Friends, Romans, get out of the fountain

I arrive back in Rome only to find that the exasperated city authorities have introduced a range of rigid new rules designed to stamp out the boorish behavior, they say, of tourists.

From now on, there’s to be no frolicking in public fountains, an activity made famous by Anita Ekberg, who danced fetchingly in the city’s Baroque era Trevi Fountain in Federico Fellini’s classic film “Dolce Vita.”

There’s to be no munching of fast food on the streets of the Eternal City. Men are not to wander around bare chested. Sweethearts can no longer attach so-called love locks to bridges, gates, or public monuments. Faux Roman centurions, who loiter around popular landmarks and demand cash when tourists pose for selfies with them, have also been targeted for disapproval and have been banned from haunting the Colosseum, the Spanish Steps, and other public attractions.

Those found breaching the new rules can be fined and exiled from the historic center for up to 48 hours. Rome’s first populist mayor, Virginia Raggi, says there’s to be “zero tolerance for those marring our city.”

She added, “We don’t want people to take a bath or ruin or dirty monuments anymore.”

Bravo. But I have my doubts that this stern regime will last longer than a few weeks. Ordinances have been issued repeatedly for years banning fake centurions from ancient monuments to little avail. The new rules aren’t, in fact, new at all — most were already on the books.

It is difficult not to conclude that Raggi, a member of the quirky anti-establishment Cinque Stella, or Five Star, Movement, is just indulging in political theater and a grand gesture, worried about her election prospects next spring.

Matteo Salvini, leader of the populist party known as Lega Nord, clearly has hopes of ousting her and has taken to trashing her management. That isn’t difficult to do; the city is in crisis. Mismanagement would be a more appropriate word for her handling of Rome. In recent months, the calls for her head have been mounting. Romans are exhausted by crippling problems, which Raggi has only compounded.

Trash collection is a disaster. The transportation system is failing. Recently, several major metro stations had to be abruptly shut down because they’d fallen into disrepair. Last October, the Repubblica metro was closed after the escalator inexplicably accelerated, injuring several people.

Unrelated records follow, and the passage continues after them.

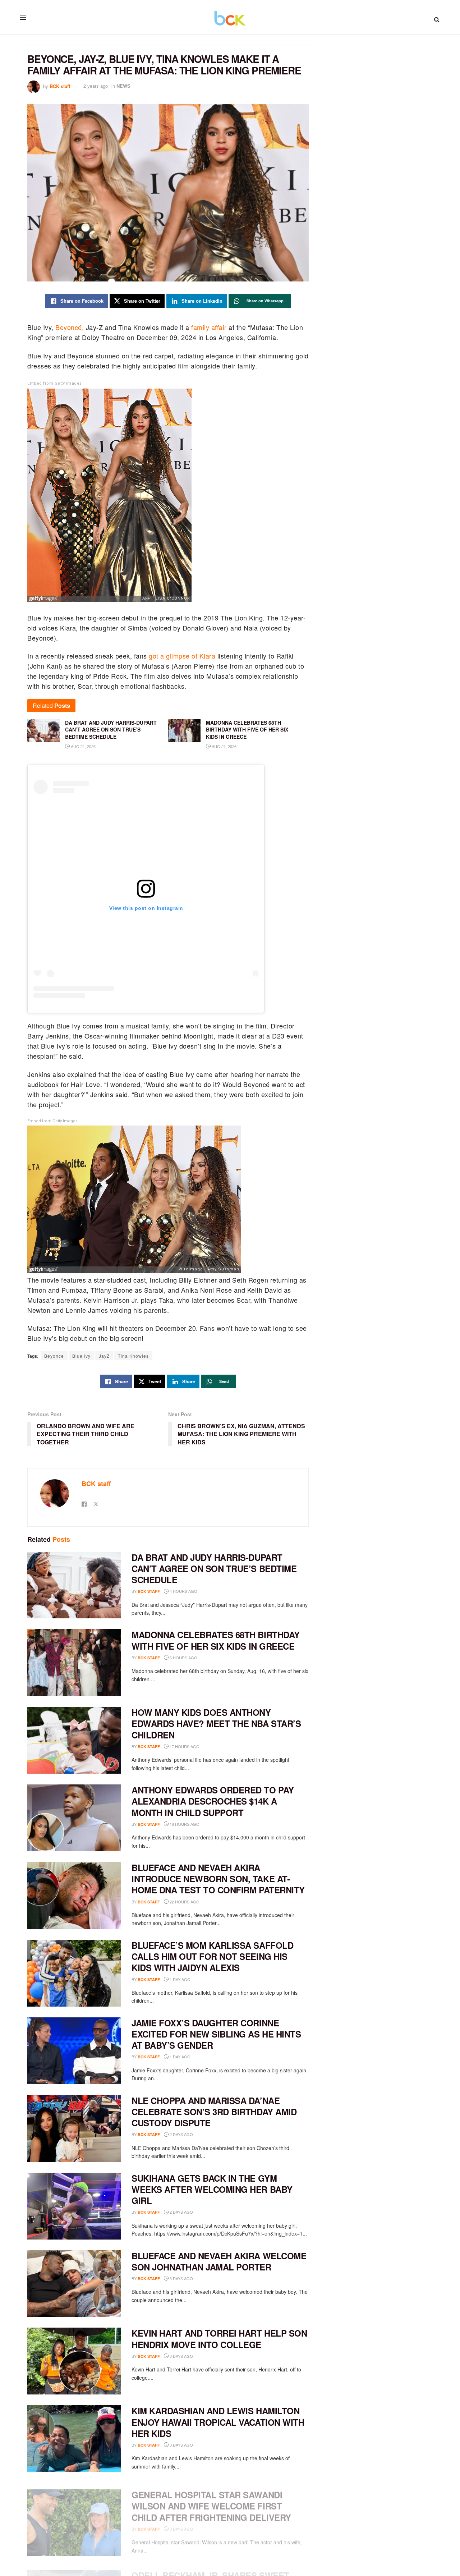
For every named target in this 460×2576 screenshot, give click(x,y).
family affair (208, 327)
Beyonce (54, 1356)
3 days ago (181, 2278)
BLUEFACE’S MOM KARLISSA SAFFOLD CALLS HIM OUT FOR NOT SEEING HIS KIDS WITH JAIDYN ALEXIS (212, 1956)
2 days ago (181, 2134)
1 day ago (179, 1979)
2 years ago (95, 85)
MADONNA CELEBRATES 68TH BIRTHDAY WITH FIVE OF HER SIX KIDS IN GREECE (216, 1640)
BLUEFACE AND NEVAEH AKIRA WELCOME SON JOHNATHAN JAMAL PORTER (219, 2261)
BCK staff (60, 85)
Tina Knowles (133, 1356)
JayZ (104, 1356)
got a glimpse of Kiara (182, 655)
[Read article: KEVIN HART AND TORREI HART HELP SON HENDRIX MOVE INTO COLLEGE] (74, 2361)
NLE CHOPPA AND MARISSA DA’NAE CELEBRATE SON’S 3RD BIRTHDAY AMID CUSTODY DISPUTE (214, 2111)
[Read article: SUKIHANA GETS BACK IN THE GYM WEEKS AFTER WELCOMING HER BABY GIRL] (74, 2206)
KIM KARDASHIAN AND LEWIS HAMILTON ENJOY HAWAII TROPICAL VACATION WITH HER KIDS (218, 2422)
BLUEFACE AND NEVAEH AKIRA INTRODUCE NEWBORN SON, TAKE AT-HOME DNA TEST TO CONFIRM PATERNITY (218, 1878)
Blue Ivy (81, 1356)
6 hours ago (183, 1657)
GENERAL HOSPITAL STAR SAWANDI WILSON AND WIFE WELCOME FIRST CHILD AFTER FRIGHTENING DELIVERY (211, 2499)
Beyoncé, (69, 327)
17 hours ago (184, 1746)
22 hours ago (184, 1902)
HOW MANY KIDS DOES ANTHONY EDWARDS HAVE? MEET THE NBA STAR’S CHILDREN (216, 1723)
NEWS (123, 85)
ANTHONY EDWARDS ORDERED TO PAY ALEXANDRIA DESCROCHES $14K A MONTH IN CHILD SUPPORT (213, 1801)
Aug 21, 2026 (83, 746)
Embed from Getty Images (54, 383)
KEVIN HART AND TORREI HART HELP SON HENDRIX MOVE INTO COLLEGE (219, 2338)
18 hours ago (184, 1824)
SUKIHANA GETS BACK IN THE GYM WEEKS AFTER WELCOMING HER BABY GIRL (212, 2189)
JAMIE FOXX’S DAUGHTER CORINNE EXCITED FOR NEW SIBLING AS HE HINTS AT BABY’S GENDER (216, 2034)
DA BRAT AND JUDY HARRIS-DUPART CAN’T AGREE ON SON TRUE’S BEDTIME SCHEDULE (214, 1568)
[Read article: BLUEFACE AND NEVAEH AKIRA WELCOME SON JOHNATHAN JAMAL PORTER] (74, 2283)
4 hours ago (183, 1591)
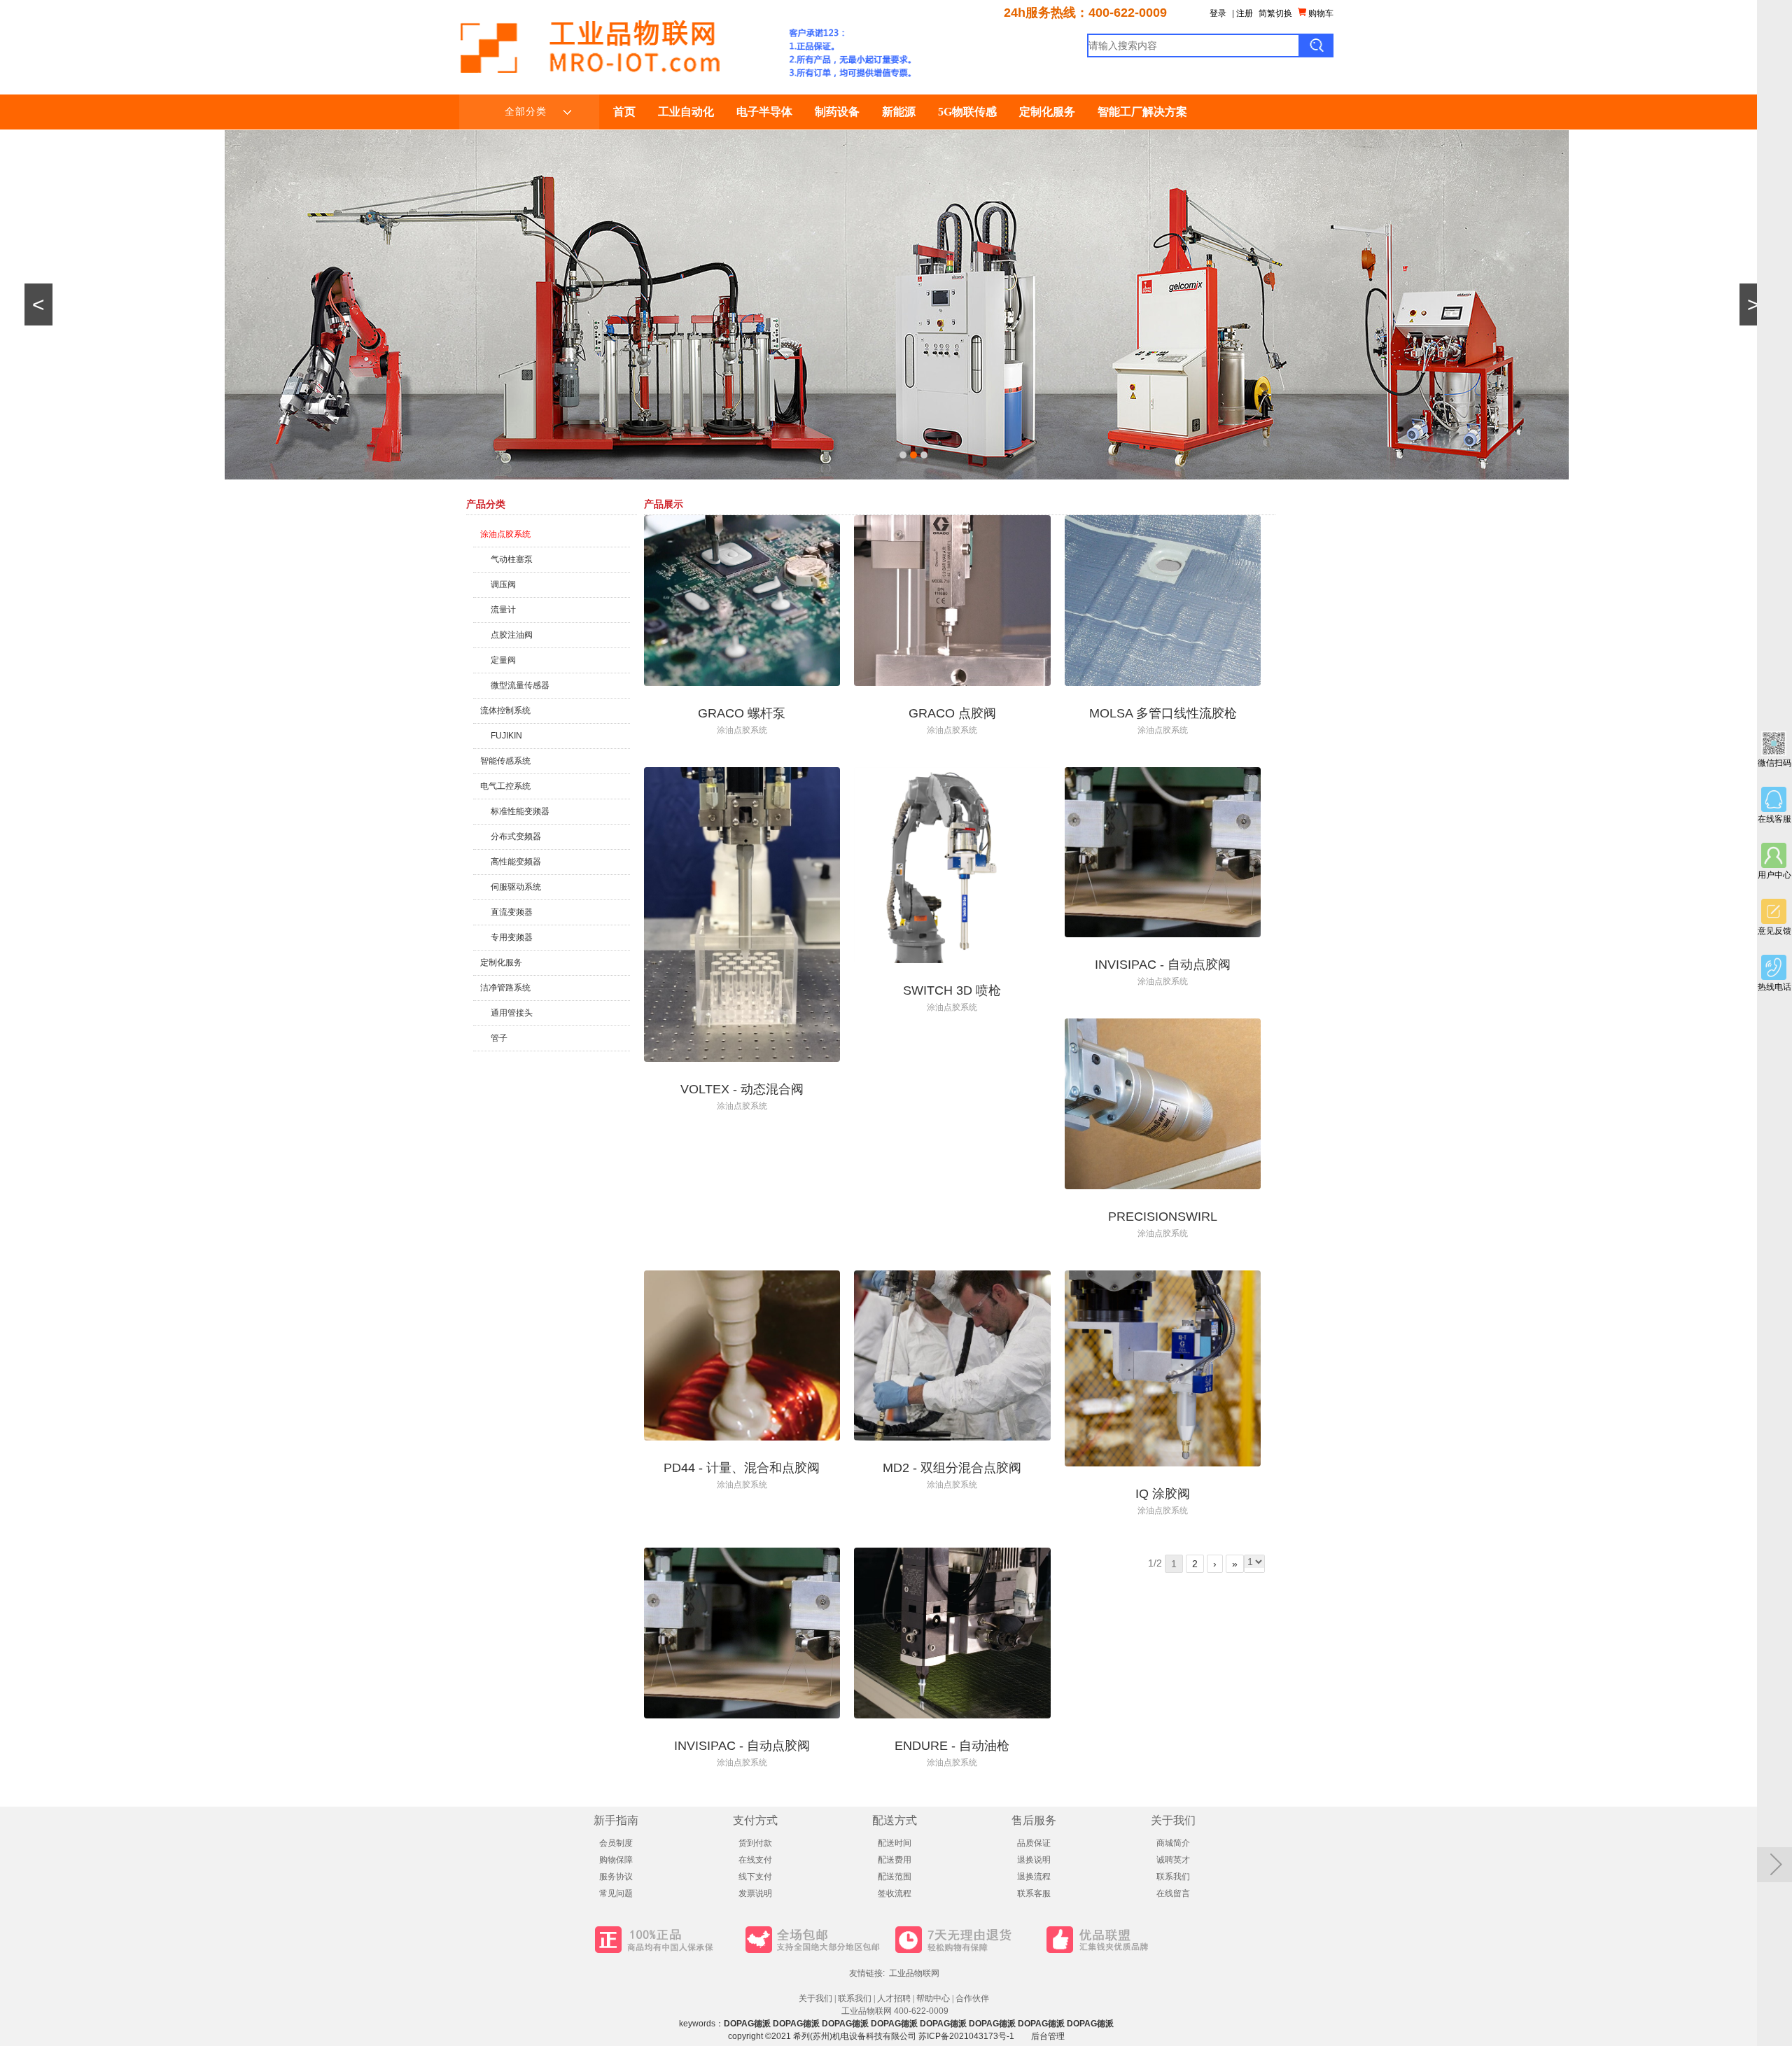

The mayor is also mired in widening corruption investigations that for some people seem to echo the infamous 2014 Mafia Capitale scandal involving city elders and organized crime under a previous municipal administration.

There’s also the issue of follow-through, not exactly a specialty of Italian administrators.

It is, of course, both a blessing and a disaster for Italy that rules get unevenly enforced.

The advantage is people can get around unworkable regulations, and that’s not a bad thing in a country where the red tape can tie everyone up in knots of Pirandello complexity. The downside is that necessary regulations get broken with a handshake, a wink, and an implied promise that the favor will be returned, and the consequences can be devastating: from highway bridges collapsing because of shoddy construction to villages suffering more damage than they should when tremors strike because of flouted building codes.

Favors don’t always work out. A friend of mine, an elderly Irish music professor and composer who spends part of the year in Italy with his wife, kept getting interrogated by the state police whenever he stayed at a hotel. Eventually, he and his wife talked with a local carabinieri capo in the town where they keep a house. Apparently, my friend shares his name with a suspected terrorist. The capo bewailed my friend’s plight and thought hard how to resolve it. Then he hit on the bright idea of asking his assistant to print from the database the official caution about my friend, and in a grand gesture, ripped up the page into little pieces, saying, “Professor, your problem is now over.”

Several weeks later, on a weekend trip, my friend was once again interrogated by the state police.

Jamie Dettmer is an international correspondent and broadcaster for VOA.